#### [Stored rows]
****************
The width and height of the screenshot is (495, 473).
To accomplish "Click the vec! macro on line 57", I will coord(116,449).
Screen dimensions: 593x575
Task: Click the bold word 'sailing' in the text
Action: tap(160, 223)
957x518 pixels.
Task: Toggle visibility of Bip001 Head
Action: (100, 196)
****************
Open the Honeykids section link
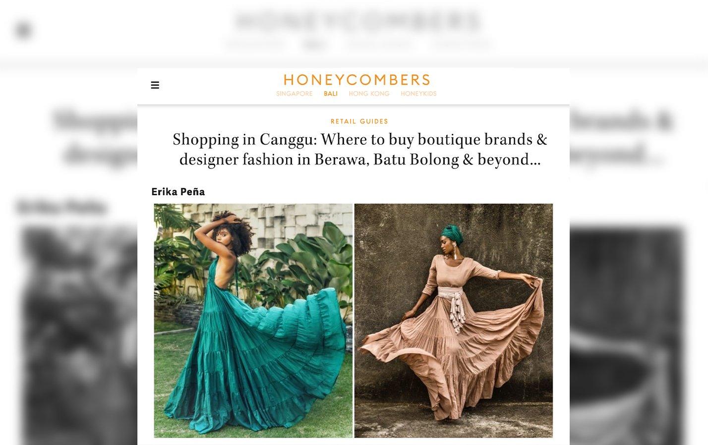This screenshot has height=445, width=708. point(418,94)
****************
#### [Exercise description]
Count the lines above that contain the word "Click", and reply with the number alone.

#### [Answer for the task]
2